Physical characteristics
- • location: Gramme
- • coordinates: 51°08′56″N 11°00′14″E﻿ / ﻿51.1489°N 11.0039°E

Basin features
- Progression: Gramme→ Unstrut→ Saale→ Elbe→ North Sea

= Schmale Gera =

River in Germany

Schmale Gera is a river of Thuringia, Germany. It is a distributary of the Gera in Erfurt. It flows into the Gramme near Werningshausen.

The Narrow Gera is a long tributary of the Gera River, which begins in the center of the Thuringian capital Erfurt and runs parallel to its main course in the flat center of the Thuringian Basin until shortly before the district town of Sömmerda .

== Course ==

The Schmale Gera branches off to the right in the Venice Park in the old town of Erfurt from the Wilder Gera, at the end of the section called Breitstrom . Shortly afterwards, the narrow Gera crosses under the main river of the Gera, known as the flood ditch, in a culvert .

Culvert of the Schmalen Gera (back) under the flood ditch (front) from 1895 in Erfurt

The water crosses the Johannesviertel in Erfurt's old town and the Mühlenviertel in the Andreasvorstadt . In Ilversgehofen it drives the Heiligenmühle at Mittelhäuser Strasse 16. It then flows through the Rieth and then between Gispersleben and the Red Mountain to Mittelhausen .

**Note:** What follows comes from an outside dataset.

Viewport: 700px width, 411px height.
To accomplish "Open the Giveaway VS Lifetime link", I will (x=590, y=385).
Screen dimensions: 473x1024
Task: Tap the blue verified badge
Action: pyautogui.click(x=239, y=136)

Outside the urban area, it flows between Nöda and Riethnordhausen close to the foot of the hills. At Haßleben, its course is separated from that of the main Gera river by the Kantorberg and another hill.

The narrow Gera drives the Cux mill south of Werningshausen . On the outskirts it takes up the Wilder Graben, which previously flows parallel to the Gramme, but does not branch off from it. On the western edge of Werningshausen there is a connecting ditch between Schmaler Gera and Gramme at Lindenstrasse, but only 0.6 km north of the village the two bodies of water unite, whereby the Gramme, which was previously close to the edge of the village, is in the bed of the previously in a wide arc around the village Schmalen Gera, which is led around, continues to flow.

From the confluence it is another 1.57 km to the confluence of the Gramme in the Unstrut . This means that the separate Schmalen Gera run is over 25 km long.